* [Tasks for this exercise]:
• a. Answer these questions from the infrared camera text:
(i) In the first IR camera architecture, where is the coded aperture placed?
(ii) Where is the second phase modulator located in the architecture proposed by Rivenson?
(iii) How many SLMs does that architecture require?
• b. Extract the portion of the infrared camera text between "Infrared camera examples." and "midwave camera assembly.", inclusive.

* [Reading text]:

________________________________________

Infrared camera examples. (a) Two possible IR camera architectures. In the first, a coded aperture is placed in the lens Fourier plane, while in the second, two different phase masks are used to create the measurement matrix. (b) Panoramic midwave camera assembly.


Another possibility is to use the architecture shown at the bottom of Fig. 3 as proposed by Rivenson 102 (see also Romberg38). This architecture is more appropriate for imaging coherent light. In this approach, one makes use of Fourier optics to convolve the electromagnetic field associated with the image and a random phase pattern. A second phase modulator, located at the image plane, is necessary in order for the resulting sensing matrix satisfies the RIP.102 Note that the detector in this architecture needs to be capable of measuring both real and imaginary parts of the complex image (as opposed to image intensity). The potential advantage of this architecture is that it modulates phase only, thus light is not blocked as it is in the coded aperture architecture. However, this camera architecture requires two SLMs, each with its own inherent losses. Furthermore, detectors that can measure the complex image field are far less common than those that measure image intensity.

________________________________________

* [Input data]:

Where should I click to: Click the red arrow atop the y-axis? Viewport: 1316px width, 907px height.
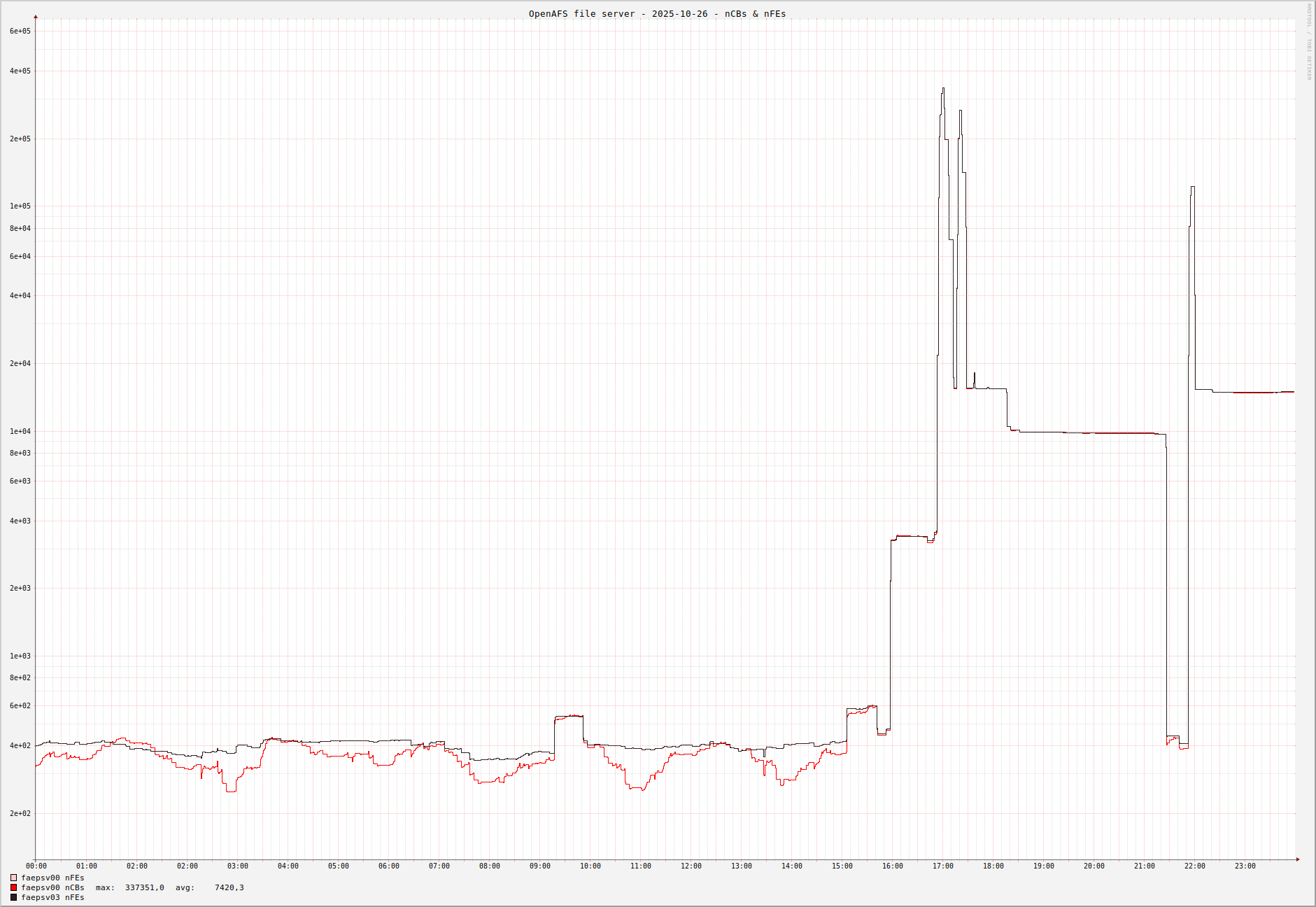(x=36, y=17)
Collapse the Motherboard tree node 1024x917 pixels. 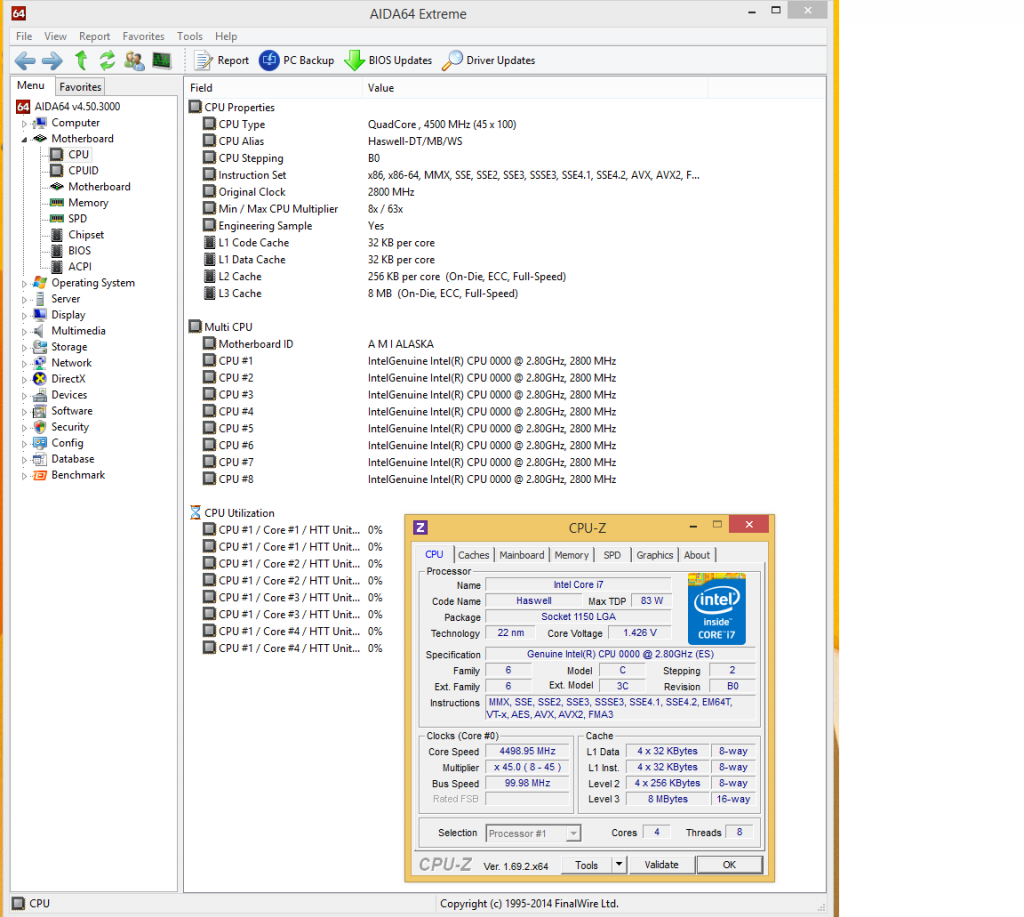tap(25, 139)
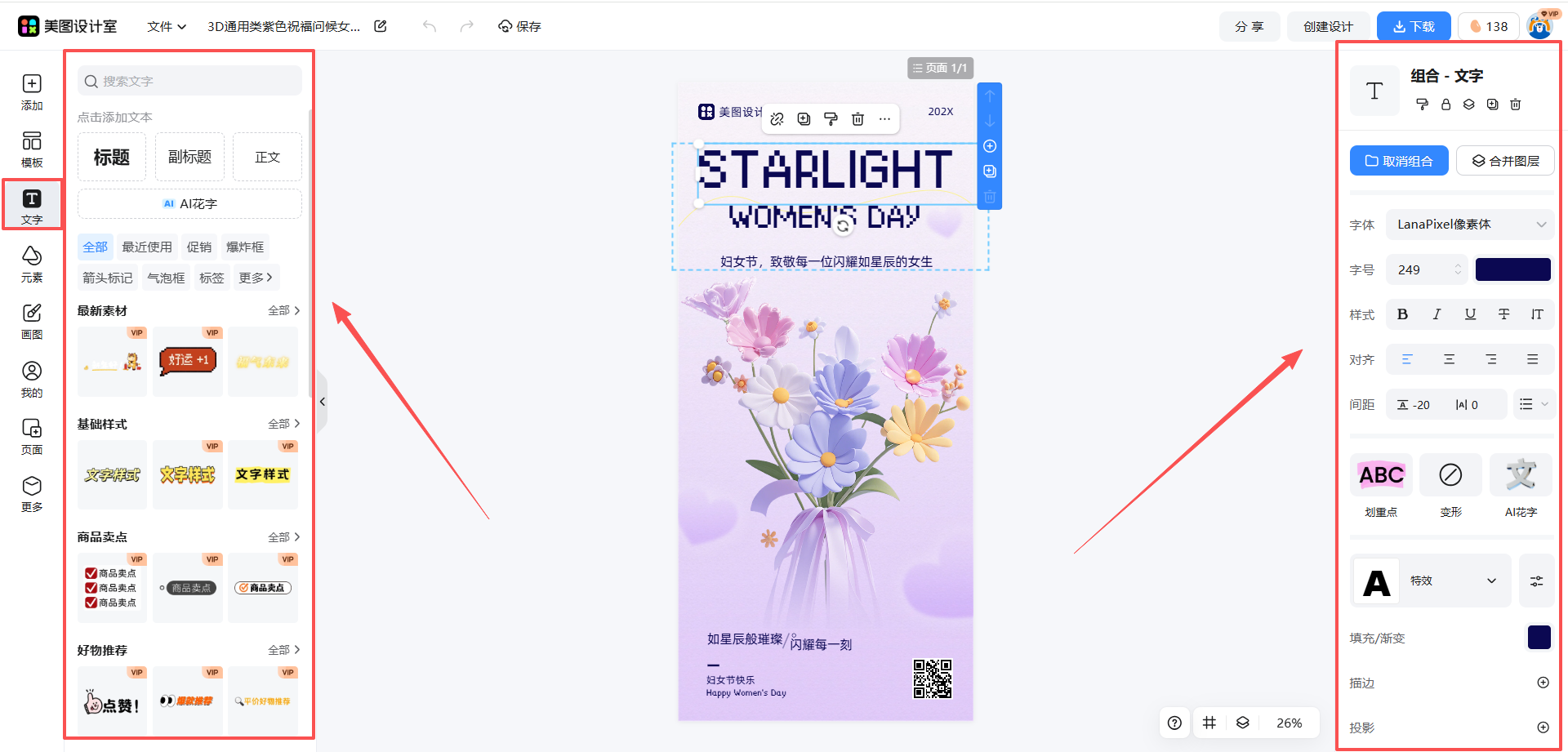
Task: Click the dark blue font color swatch
Action: (x=1512, y=269)
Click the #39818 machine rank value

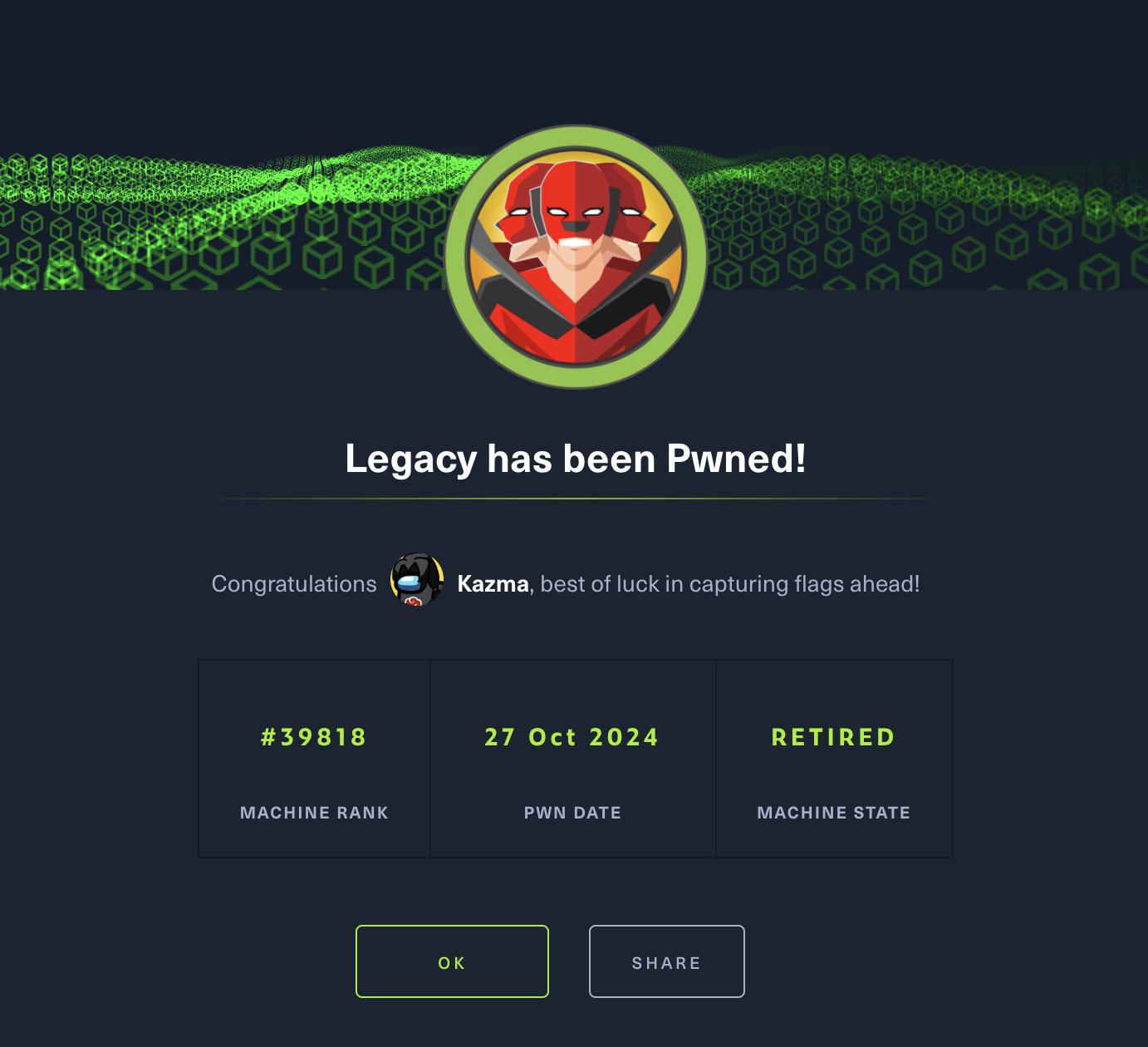(x=314, y=737)
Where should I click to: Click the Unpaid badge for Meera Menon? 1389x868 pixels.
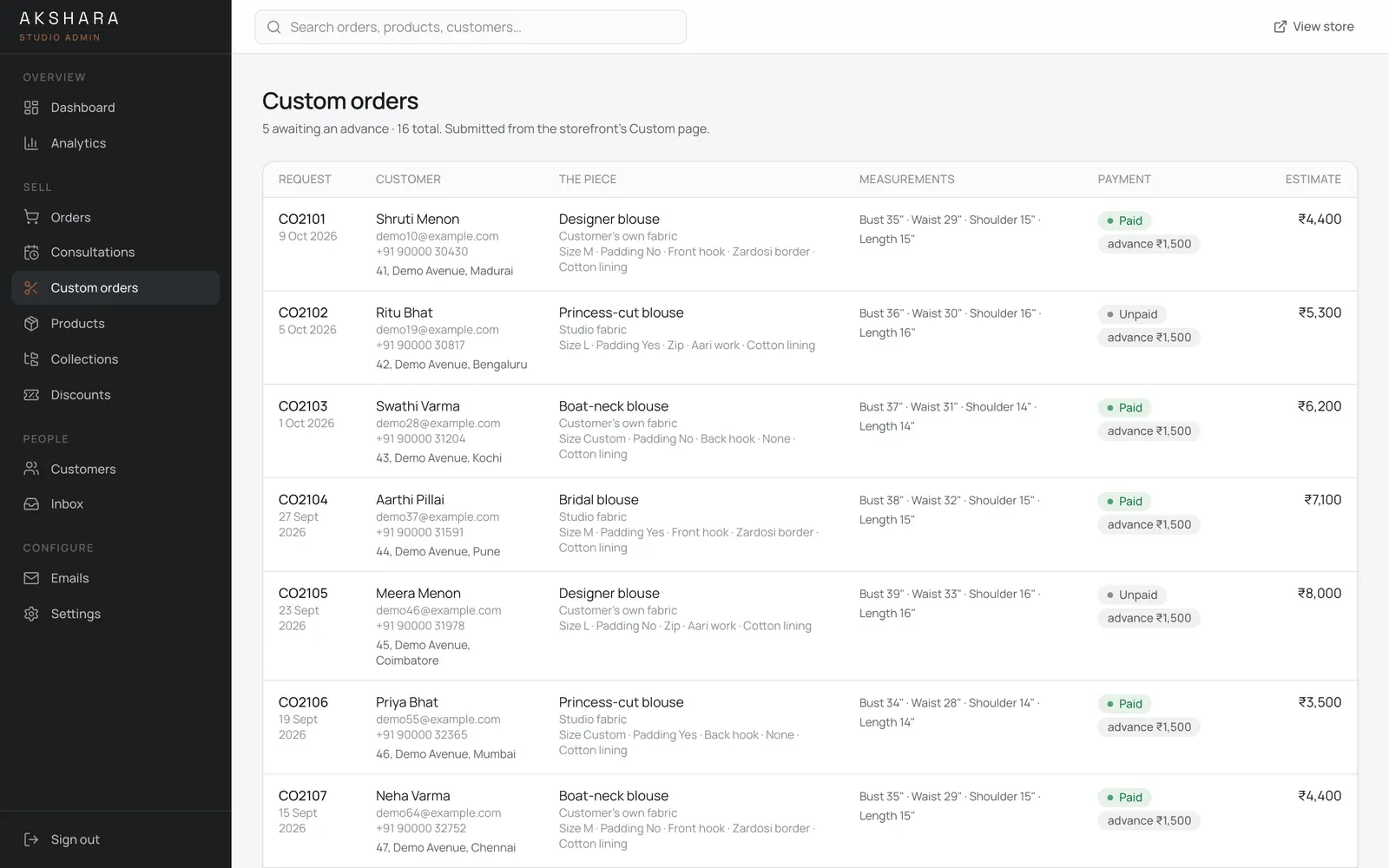tap(1132, 595)
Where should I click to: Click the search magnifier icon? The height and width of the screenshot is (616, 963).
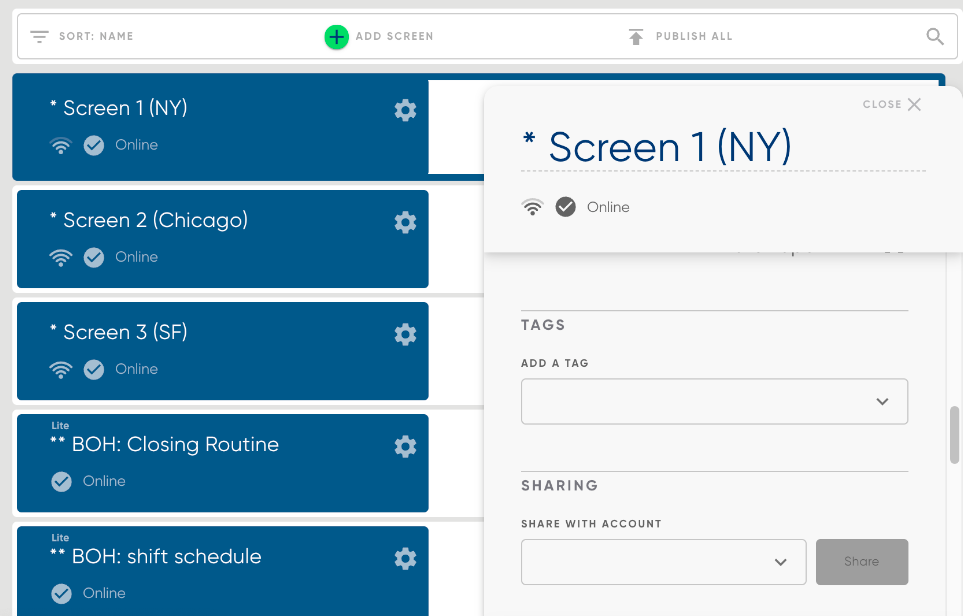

________________________________________

* [Answers by item number]:
• a.
(i) In the lens Fourier plane.
(ii) At the image plane.
(iii) Two.

• b.
Infrared camera examples. (a) Two possible IR camera architectures. In the first, a coded aperture is placed in the lens Fourier plane, while in the second, two different phase masks are used to create the measurement matrix. (b) Panoramic midwave camera assembly.